The hall, closed for more than a year during its $50 million renovation, was finished in August, but concerts have not resumed there, and none are currently scheduled.

"At this point, we don't have answers, just questions," Hausman said. "This is a real test, because to my knowledge nothing like this has ever happened in either Minneapolis or St. Paul."

Under the agreement to receive state bonding for the concert hall, Minneapolis must certify to the state each year that the venue is used as a performing-arts center.

Because the state may grant bonding money only to political subdivisions like cities and counties, not private entities, it is accepted practice for cities to take over large nonprofit arts facilities and lease them back for almost nothing. Minneapolis has also done this for the Guthrie Theater, as St. Paul has for Ordway.

Legally, Hausman said, "the city remains responsible for overseeing the public programming, even if the nonpublic entity, the orchestra, walks away. So the question becomes, how do we determine when a nonpublic operator has walked away?"

Orchestra president Michael Henson said on Friday that the orchestra "has carefully adhered to our obligations under the lease/use agreement with the City of Minneapolis and we fully expect to be able to continue to be in full compliance. We remain grateful to the state of Minnesota for their support of the Orchestra Hall renovation."

Hausman was spurred to make an inquiry after noticing that Orchestra Hall had been booked Oct. 7 for a lecture by former Indiana governor Mitch Daniels hosted by the Center for the American Experiment, a conservative think tank. "He was talking about right to work," Hausman said. "And I thought of the irony of him standing on that stage where musicians who are being asked to work for less are supposed to be playing, and how it was on that very same stage that Osmo Vänskä convinced us to approve the bonding bill. This is a hall for music, and it's booking lectures."
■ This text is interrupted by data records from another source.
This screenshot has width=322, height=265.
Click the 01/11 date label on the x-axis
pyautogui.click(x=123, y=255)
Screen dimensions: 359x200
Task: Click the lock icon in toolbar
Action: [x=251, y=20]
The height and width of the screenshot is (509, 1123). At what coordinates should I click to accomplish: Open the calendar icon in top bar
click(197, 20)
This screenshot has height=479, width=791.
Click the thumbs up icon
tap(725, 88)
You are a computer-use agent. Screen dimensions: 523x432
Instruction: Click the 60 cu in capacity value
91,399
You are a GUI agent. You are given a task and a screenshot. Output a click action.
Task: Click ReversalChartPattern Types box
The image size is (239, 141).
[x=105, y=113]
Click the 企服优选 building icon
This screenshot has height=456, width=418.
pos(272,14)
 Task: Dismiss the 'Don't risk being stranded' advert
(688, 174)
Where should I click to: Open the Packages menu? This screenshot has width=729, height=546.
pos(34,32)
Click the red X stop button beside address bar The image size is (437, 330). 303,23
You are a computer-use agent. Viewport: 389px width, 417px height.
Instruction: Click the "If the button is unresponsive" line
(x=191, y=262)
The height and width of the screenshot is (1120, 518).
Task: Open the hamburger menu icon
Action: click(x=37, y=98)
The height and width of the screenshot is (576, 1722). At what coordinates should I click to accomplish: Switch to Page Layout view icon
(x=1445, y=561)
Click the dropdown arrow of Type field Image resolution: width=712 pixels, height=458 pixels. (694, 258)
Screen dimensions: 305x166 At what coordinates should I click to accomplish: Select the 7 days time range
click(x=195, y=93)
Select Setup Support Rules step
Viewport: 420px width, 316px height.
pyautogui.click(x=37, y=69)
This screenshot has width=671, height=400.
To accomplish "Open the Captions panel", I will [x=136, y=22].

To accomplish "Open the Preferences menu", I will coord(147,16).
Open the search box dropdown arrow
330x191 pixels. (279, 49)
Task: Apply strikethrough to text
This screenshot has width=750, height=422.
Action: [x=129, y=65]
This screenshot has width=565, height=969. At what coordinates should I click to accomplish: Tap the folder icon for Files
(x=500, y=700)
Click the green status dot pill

Orchestra managers run the hall under an agreement with the city. Each December, they must report to the city on whether they are able to do so, as well as fulfill the arts-programming requirements, said city spokesman Matt Laible.

City staff have reminded orchestra management that a report is due in December and have offered to meet before then, Laible said.

"It is too early to say what, if any, steps the city may take after we receive the report," he said. If outstanding issues are not resolved by then, the city will "look at options for moving forward."

If the city were to claim oversight of programming, Hausman wondered if the locked-out musicians could play at the hall, even without a contract resolution.

Musicians' spokesman Blois Olson said that while musicians were aware of the city's lease arrangement, "it has never been their strategy to pursue taking the hall over. If it opens up, we will certainly take advantage of it."